** EXTRACTED MATERIAL follows **

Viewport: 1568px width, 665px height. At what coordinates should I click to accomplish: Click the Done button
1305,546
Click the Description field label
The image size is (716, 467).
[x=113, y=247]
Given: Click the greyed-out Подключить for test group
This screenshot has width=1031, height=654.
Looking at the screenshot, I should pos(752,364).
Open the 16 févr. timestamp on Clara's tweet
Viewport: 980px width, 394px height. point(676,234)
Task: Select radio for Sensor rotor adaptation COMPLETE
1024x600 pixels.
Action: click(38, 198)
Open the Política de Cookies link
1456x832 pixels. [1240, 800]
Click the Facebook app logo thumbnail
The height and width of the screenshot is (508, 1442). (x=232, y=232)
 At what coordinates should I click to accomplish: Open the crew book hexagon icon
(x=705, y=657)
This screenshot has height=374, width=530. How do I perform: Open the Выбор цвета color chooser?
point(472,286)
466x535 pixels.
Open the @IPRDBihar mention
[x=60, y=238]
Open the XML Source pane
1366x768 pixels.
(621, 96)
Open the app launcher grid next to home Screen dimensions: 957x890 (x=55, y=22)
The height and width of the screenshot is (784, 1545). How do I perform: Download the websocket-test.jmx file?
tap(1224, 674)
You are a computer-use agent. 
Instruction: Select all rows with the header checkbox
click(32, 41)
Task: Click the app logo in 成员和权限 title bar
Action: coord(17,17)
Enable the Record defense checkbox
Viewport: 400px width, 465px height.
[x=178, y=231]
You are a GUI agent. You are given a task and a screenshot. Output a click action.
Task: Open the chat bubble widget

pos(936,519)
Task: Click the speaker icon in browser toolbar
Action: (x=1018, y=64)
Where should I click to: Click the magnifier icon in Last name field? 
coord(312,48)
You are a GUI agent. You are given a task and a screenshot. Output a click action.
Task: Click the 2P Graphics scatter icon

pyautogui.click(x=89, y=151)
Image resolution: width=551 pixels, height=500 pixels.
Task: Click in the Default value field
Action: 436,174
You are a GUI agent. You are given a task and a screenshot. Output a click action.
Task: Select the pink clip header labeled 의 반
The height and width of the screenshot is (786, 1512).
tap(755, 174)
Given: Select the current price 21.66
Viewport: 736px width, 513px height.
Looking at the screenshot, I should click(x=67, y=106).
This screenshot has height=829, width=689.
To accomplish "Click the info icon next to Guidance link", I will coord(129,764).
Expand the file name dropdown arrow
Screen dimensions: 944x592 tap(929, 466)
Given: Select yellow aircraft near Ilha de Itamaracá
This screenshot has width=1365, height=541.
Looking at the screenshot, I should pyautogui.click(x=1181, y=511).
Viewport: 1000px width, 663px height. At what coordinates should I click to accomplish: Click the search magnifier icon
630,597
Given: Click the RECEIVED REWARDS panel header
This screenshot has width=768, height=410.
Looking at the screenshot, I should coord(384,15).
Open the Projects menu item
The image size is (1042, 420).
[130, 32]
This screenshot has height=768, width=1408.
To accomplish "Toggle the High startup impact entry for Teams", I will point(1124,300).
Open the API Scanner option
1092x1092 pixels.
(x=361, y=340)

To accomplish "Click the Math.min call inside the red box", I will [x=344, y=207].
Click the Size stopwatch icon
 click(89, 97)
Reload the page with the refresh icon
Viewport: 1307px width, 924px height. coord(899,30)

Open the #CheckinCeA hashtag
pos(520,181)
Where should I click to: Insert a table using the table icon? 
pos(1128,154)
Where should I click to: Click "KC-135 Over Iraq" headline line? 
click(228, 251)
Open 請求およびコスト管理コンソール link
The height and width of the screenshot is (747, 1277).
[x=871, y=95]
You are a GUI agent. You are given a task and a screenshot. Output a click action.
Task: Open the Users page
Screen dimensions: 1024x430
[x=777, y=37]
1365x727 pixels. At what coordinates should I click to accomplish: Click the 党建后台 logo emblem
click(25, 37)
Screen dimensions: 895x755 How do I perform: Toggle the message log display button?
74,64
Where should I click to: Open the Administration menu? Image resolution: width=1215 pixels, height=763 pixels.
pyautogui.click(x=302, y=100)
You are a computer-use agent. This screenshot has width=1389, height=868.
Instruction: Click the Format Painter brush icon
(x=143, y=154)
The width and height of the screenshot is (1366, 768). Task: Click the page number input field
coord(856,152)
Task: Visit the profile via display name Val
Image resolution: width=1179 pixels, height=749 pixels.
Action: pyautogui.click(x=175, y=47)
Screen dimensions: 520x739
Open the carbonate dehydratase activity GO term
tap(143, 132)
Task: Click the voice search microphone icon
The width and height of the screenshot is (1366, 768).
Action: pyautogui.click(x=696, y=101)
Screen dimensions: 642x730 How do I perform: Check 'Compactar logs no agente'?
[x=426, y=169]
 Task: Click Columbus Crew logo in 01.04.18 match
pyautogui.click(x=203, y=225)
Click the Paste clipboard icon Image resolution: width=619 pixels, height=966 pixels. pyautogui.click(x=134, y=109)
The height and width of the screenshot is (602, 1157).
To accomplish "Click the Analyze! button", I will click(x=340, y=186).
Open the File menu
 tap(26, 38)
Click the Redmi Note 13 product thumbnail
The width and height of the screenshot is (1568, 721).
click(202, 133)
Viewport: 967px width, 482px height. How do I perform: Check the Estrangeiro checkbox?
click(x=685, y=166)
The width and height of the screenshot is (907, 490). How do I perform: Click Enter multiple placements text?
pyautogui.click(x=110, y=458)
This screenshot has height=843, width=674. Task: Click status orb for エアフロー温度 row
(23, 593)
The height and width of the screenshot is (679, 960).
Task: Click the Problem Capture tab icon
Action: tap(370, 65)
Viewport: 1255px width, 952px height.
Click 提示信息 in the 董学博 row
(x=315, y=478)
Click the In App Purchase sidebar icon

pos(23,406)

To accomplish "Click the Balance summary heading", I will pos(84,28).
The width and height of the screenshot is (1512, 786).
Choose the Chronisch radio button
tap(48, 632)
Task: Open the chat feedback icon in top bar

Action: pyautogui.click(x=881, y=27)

** End of EXTRACTED MATERIAL **

● **DIRECTIONS FOR THIS TASK**
Each line above that holds the string "computer" should be copied and shown.

● **ANSWER TO THIS TASK**
You are a computer-use agent. 
You are a computer-use agent. This screenshot has width=1389, height=868.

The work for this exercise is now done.